[Dataset excerpts]
►

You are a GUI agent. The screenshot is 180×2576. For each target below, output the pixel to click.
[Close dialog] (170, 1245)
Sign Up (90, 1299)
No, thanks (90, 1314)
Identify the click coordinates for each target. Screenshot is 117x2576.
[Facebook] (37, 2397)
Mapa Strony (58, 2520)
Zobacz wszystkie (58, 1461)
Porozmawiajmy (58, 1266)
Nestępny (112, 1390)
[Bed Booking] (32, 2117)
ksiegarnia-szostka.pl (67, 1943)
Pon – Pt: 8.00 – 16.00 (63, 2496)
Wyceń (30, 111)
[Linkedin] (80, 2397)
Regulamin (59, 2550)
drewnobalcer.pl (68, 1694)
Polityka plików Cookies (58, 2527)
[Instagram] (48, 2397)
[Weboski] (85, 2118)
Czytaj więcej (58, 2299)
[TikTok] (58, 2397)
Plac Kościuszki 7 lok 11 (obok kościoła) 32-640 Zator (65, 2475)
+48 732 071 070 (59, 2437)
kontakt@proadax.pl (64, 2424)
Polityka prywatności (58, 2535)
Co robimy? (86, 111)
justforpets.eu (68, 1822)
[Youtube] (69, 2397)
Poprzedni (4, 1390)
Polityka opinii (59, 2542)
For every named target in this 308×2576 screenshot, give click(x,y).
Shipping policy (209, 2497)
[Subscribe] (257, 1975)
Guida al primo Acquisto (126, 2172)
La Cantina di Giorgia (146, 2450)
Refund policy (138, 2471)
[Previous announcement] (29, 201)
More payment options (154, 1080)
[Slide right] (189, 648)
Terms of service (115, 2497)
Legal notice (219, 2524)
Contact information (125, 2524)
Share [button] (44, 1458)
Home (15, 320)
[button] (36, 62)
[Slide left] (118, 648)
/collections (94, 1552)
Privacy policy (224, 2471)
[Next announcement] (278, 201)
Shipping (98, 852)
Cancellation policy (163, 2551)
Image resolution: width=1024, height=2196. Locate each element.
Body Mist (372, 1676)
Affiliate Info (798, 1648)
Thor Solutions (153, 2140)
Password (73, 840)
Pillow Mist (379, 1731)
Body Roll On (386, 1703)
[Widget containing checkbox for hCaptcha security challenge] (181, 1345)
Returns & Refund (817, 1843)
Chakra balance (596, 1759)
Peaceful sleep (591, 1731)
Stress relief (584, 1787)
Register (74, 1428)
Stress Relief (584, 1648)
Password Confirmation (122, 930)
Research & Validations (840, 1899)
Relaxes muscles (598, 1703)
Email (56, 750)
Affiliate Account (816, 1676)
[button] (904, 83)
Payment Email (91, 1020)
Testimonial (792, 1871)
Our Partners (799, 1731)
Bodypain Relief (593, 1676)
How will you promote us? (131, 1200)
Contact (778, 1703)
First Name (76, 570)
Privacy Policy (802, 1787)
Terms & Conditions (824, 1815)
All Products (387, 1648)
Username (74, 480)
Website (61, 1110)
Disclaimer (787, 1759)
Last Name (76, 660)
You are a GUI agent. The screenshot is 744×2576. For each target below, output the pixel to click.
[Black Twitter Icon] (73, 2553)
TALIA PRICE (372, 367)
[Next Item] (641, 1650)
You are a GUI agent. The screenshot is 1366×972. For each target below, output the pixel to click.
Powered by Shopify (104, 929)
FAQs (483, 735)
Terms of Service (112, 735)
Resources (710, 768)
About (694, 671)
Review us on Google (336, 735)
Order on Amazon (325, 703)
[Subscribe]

◄

YOUR OBJECTIVE: Up to and including the last line above, starting with the line that contains "Website (61, 1110)", return each line exactly and nothing else.

TASK RESULT:
Website (61, 1110)
Disclaimer (787, 1759)
Last Name (76, 660)
You are a GUI agent. The screenshot is 744×2576. For each target below, output the pixel to click.
[Black Twitter Icon] (73, 2553)
TALIA PRICE (372, 367)
[Next Item] (641, 1650)
You are a GUI agent. The screenshot is 1366×972. For each target below, output the pixel to click.
Powered by Shopify (104, 929)
FAQs (483, 735)
Terms of Service (112, 735)
Resources (710, 768)
About (694, 671)
Review us on Google (336, 735)
Order on Amazon (325, 703)
[Subscribe]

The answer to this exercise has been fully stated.